Collected data
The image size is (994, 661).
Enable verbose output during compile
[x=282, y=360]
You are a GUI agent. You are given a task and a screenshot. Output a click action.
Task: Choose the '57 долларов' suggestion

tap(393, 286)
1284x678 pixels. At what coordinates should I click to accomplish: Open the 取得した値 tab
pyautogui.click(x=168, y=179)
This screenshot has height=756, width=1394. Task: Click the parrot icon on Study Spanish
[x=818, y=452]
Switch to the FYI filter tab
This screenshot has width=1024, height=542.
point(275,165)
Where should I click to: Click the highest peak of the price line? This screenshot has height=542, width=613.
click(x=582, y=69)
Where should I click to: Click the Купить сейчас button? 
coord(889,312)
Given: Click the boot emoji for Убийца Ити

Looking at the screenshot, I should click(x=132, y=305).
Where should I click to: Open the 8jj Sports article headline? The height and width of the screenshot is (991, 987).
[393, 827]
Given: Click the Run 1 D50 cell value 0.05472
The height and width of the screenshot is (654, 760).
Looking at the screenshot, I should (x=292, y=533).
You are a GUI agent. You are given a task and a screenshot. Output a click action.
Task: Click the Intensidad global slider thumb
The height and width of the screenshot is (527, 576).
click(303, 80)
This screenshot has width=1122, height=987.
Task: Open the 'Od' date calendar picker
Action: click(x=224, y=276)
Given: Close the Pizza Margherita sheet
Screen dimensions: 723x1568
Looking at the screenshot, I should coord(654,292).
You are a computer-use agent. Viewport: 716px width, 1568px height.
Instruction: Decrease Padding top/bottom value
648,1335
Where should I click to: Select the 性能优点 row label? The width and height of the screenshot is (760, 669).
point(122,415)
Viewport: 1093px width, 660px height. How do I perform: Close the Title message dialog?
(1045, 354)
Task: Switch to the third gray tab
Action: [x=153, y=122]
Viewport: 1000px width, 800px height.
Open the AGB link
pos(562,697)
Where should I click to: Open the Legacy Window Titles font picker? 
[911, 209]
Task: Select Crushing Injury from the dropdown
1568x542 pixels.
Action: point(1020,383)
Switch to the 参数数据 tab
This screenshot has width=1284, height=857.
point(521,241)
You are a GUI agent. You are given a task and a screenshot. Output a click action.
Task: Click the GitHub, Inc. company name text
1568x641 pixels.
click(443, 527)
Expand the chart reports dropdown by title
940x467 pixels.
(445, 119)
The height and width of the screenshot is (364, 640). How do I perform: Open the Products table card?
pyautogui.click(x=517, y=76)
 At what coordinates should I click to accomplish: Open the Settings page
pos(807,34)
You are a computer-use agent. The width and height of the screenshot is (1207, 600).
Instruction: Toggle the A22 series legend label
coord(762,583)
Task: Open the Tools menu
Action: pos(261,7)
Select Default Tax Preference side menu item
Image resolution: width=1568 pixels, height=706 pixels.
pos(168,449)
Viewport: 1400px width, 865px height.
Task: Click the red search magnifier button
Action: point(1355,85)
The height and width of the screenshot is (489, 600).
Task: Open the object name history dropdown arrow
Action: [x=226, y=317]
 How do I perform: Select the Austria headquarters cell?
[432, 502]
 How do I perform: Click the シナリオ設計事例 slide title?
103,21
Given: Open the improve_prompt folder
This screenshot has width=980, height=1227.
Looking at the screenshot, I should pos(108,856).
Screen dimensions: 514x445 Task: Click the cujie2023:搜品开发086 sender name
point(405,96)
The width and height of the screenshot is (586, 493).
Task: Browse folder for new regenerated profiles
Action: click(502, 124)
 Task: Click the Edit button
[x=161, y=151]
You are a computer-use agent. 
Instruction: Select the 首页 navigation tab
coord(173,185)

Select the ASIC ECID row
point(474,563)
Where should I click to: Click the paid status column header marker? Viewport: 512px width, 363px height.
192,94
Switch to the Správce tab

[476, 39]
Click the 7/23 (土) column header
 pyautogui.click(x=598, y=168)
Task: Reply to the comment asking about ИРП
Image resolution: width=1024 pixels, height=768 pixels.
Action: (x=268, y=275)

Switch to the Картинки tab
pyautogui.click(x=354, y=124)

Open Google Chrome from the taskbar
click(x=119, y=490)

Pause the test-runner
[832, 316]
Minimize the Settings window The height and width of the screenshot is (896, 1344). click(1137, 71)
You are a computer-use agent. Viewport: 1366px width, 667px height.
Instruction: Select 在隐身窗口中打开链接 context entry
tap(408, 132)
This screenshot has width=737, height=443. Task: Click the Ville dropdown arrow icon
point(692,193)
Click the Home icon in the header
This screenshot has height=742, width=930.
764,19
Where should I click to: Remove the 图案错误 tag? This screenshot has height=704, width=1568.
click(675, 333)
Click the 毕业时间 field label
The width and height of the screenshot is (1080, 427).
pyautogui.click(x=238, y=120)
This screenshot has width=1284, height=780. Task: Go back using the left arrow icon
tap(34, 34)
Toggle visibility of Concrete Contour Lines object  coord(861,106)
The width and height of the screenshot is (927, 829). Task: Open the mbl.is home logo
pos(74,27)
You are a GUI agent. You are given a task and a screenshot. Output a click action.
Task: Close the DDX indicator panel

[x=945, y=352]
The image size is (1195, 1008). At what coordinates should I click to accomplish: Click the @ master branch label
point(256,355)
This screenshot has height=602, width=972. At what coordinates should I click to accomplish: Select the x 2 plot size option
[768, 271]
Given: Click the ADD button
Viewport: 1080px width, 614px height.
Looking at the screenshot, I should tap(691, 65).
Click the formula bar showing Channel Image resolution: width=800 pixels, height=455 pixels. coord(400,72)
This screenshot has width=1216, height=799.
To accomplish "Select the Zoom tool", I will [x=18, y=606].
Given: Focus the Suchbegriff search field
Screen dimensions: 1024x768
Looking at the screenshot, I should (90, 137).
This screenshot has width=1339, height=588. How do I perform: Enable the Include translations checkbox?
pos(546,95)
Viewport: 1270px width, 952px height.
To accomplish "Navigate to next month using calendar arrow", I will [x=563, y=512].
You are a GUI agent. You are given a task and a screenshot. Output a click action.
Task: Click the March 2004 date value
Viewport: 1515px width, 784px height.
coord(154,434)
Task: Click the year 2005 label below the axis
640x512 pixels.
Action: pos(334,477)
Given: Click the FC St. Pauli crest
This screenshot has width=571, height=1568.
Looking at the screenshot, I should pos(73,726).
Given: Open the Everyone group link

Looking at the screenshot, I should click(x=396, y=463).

Your task:
Working through the entries above, copy every line in which "field" is found.

Response:
Click the 毕业时间 field label
Given: Focus the Suchbegriff search field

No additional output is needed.